==== TASK MATERIAL ====
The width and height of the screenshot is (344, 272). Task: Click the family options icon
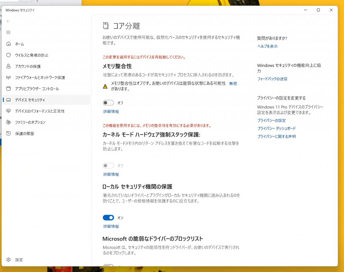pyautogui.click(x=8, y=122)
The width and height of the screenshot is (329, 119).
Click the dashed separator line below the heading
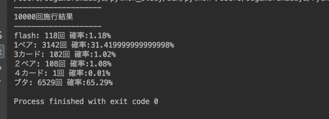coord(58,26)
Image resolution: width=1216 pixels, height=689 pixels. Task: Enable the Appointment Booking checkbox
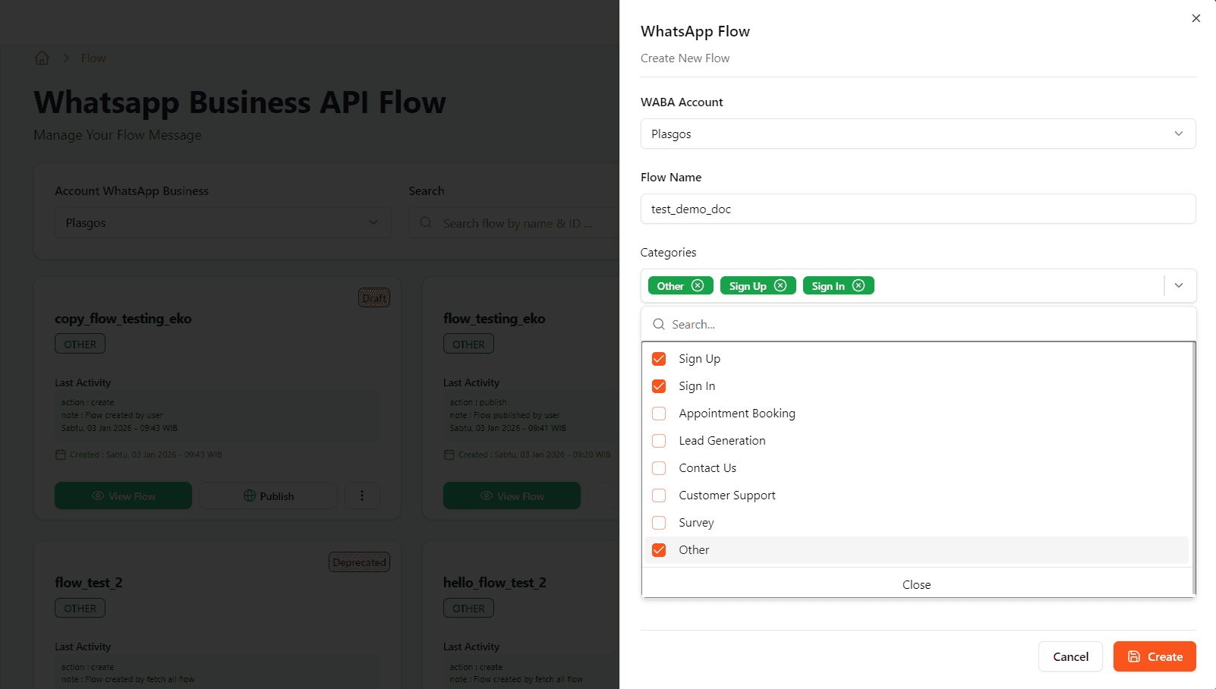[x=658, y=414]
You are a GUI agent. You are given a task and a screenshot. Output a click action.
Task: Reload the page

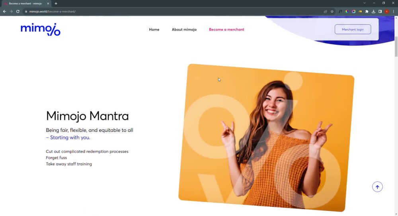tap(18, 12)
====
==== TASK MATERIAL ====
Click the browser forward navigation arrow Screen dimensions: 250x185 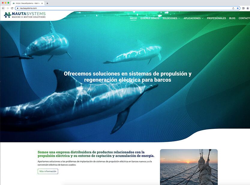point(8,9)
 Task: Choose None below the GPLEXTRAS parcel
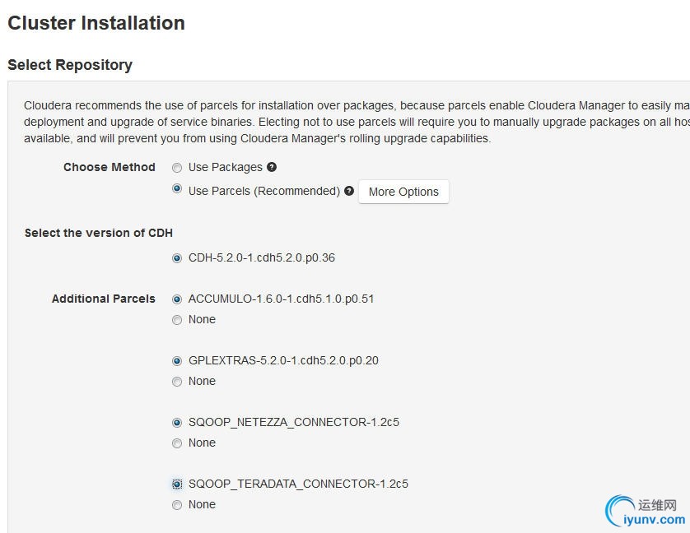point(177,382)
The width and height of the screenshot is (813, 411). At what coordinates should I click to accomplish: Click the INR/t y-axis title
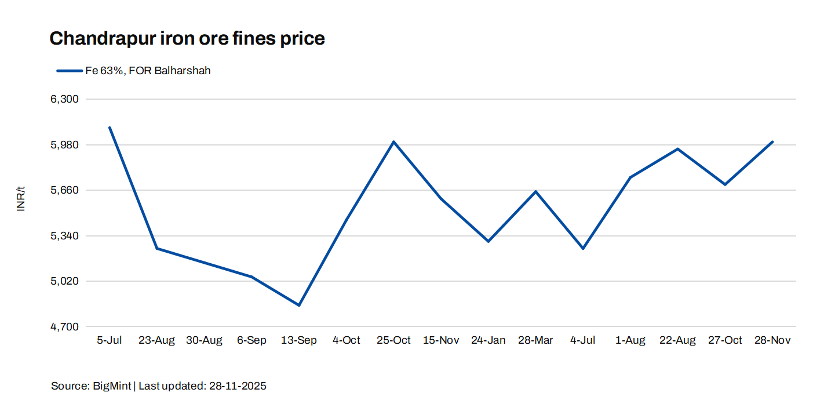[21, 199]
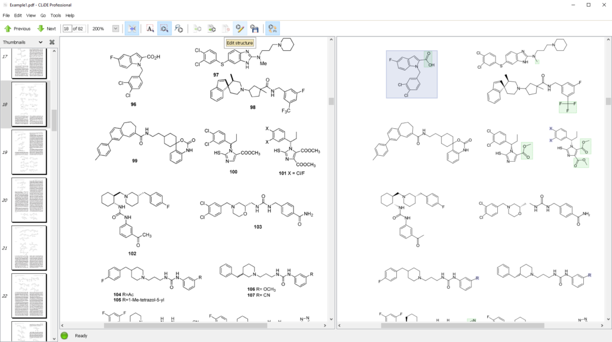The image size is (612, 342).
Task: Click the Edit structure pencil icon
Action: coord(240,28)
====
==== TASK MATERIAL ====
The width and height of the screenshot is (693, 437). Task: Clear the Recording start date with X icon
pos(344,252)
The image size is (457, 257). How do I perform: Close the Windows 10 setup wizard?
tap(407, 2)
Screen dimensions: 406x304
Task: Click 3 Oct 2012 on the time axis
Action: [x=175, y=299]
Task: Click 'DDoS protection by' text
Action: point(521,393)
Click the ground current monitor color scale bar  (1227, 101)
====
— EXERCISE REQUIREMENTS —
Copy everything from the line containing "The image size is (457, 257)." down to the line containing "Click the ground", both of those lines included, exactly as they appear.

— RESPONSE —
The image size is (457, 257). How do I perform: Close the Windows 10 setup wizard?
tap(407, 2)
Screen dimensions: 406x304
Task: Click 3 Oct 2012 on the time axis
Action: [x=175, y=299]
Task: Click 'DDoS protection by' text
Action: point(521,393)
Click the ground current monitor color scale bar  (1227, 101)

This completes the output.